─── TEXTO DE LA PÁGINA
Diez años sin Cela

Tal día como hoy, hace diez años, moría Cela en Madrid, en su habitación de la Clínica Cemtro. Fui uno de los primeros en llegar y el “encargado” (por cercanía y complicidad) de recibir a su hijo, Camilo José Cela Conde (entonces enfrentado a su padre) y pasarlo a la capilla ardiente. Cela hijo saludó a la viuda del escritor, Marina Castaño, con quien tampoco se hablaba, y hubo un momento que surgió del aire: un tono pacífico y resignado ante la muerte de aquel “pantagruel” que no le cayó bien a casi nadie. Cela tuvo amigos muy cercanos, con los cuales fue generoso hasta más allá de la amistad, y tuvo enemigos con los que nunca arregló sus cuentas. En el fondo, era un ser noble, o un noble bruto que cabalgaba sobre su propia existencia con un interés exagerado. Era hiperbólico para todo: para comer, para cometer desafueros donde la moral no entraba, para dormir, para pedir dinero por su trabajo, para hablar con exabruptos que ponían los pelos de punta y hasta para comportarse en público y en privado.
Conocí a Cela cuando yo era muy joven y estaba empezando a escribir. Acercarme entonces a aquel gigante fue un atrevimiento juvenil, pero el ya gran escritor nos recibió, a mí y a otro amigo escritor, con los brazos abiertos. Lo relato en mis memorias que, a más tardar, aparecerán a lo largo de los próximos doce meses en una editorial de Barcelona. Viajé con Cela a muchos lugares, y nos divertimos mucho siempre con sus exageraciones. Ya no lo tenemos, pero quedan tres o cuatro títulos de sus novelas que marcan si no una época sí un tiempo raro en el que la literatura, amenos en España, era cosa de tres o cuatro tipos mucho más raros que el tiempo que estaban viviendo bajo una dictadura franquista interminable.
──────
─── DATOS PROPORCIONADOS
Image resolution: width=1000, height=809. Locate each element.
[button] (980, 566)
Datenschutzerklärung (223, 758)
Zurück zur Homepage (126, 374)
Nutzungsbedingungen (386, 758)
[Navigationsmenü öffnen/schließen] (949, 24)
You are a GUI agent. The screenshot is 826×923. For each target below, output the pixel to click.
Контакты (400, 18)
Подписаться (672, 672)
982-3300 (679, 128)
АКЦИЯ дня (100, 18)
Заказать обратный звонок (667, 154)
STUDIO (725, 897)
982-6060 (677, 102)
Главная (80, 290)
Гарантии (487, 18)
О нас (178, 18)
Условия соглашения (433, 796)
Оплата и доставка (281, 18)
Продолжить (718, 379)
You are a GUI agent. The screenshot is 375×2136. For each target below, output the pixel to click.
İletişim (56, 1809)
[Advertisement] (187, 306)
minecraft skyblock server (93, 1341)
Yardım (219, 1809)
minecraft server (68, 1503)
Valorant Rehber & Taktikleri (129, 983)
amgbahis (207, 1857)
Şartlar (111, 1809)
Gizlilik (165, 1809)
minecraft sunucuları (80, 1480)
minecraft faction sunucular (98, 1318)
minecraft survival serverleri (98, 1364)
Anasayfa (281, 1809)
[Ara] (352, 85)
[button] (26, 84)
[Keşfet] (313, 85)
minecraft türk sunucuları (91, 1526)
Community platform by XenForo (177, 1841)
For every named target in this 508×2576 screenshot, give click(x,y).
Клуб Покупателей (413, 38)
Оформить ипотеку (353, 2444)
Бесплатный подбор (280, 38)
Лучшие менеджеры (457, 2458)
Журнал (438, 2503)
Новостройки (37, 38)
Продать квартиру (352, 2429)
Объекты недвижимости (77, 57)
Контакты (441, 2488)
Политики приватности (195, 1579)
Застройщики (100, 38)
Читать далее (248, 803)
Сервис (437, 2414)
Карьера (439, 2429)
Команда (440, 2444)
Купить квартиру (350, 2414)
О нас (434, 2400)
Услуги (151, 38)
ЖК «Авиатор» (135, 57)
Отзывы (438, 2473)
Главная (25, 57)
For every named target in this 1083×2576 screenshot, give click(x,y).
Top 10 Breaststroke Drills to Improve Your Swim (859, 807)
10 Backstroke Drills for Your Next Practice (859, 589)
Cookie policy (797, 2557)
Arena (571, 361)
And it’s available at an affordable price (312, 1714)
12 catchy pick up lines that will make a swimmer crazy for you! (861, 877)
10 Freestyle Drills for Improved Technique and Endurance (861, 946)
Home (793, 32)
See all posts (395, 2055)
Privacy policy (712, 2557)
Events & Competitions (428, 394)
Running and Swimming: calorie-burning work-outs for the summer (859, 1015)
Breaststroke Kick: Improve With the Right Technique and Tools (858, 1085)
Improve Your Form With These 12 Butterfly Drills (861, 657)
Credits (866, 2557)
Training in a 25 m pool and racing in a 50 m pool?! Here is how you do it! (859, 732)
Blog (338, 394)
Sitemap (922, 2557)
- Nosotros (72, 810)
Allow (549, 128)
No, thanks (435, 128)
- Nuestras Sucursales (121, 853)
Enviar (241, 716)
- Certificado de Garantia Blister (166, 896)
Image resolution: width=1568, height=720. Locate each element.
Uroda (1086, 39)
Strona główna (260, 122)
──────
TAREAS DEL EJERCICIO:
1. Indique si cada una de estas afirmaciones coincide con el texto sobre Cela y responda sí o no, citando literalmente las palabras del texto que lo deciden: (a) Cela murió en una clínica de Madrid; (b) Camilo José Cela Conde se hablaba con Marina Castaño; (c) las memorias del autor del texto se publicarán en una editorial de Madrid.
2. Según el texto sobre Cela, ¿cómo se llamaba la viuda del escritor?
3. Prosiga el texto sobre Cela a partir de la última oración que se muestra.
Las líneas constituyen un material aparte, independiente del texto sobre Cela.

RESPUESTAS POR TAREA:
1.
(a) Sí: "moría Cela en Madrid, en su habitación de la Clínica Cemtro".
(b) No: "con quien tampoco se hablaba".
(c) No: "aparecerán a lo largo de los próximos doce meses en una editorial de Barcelona".

2. Marina Castaño.

3.
A mí siempre me acogió con bastante complicidad. Escribí sobre él y sus libros y escribió sobre mí y los míos, de modo que fuimos amigos. Pero no le sucedió así con todo el mundo: no fue del agrado de la gente y los escritores de mi generación, que no le perdonaron ciertos excesos y un injustificado desdén por la obra de los que empezaban. Cela era así. Un día le reprendí, en su casa, cariñosamente porque no leía a los más jóvenes. “Hazme un resumen de sus obras y tráemelo escrito”, me dijo por toda respuesta. Naturalmente, no le hice caso. Sé que nunca leyó a los más jóvenes, que le eran indiferentes, y hubo un momento en su vida, sobre todo después de alcanzar el Nobel de Literatura, en que se convirtió en mascota social y aparecía en todos los saraos, reuniones y fiestas donde casi nunca está el lugar de un escritor de su estirpe. Tal vez esa conducta extraña, aunque no lo era para él, desangeló y desarregló su imagen literaria en los últimos años de su vida. Ahora hace diez años que nos dejó. Los medios informativos se han hecho eco de la fecha. y muchos de los que no se atrevieron a tirarle piedras en vida del escritor, ahora lo hacen sobre su memoria y los restos de su cadáver. Para no variar en este país.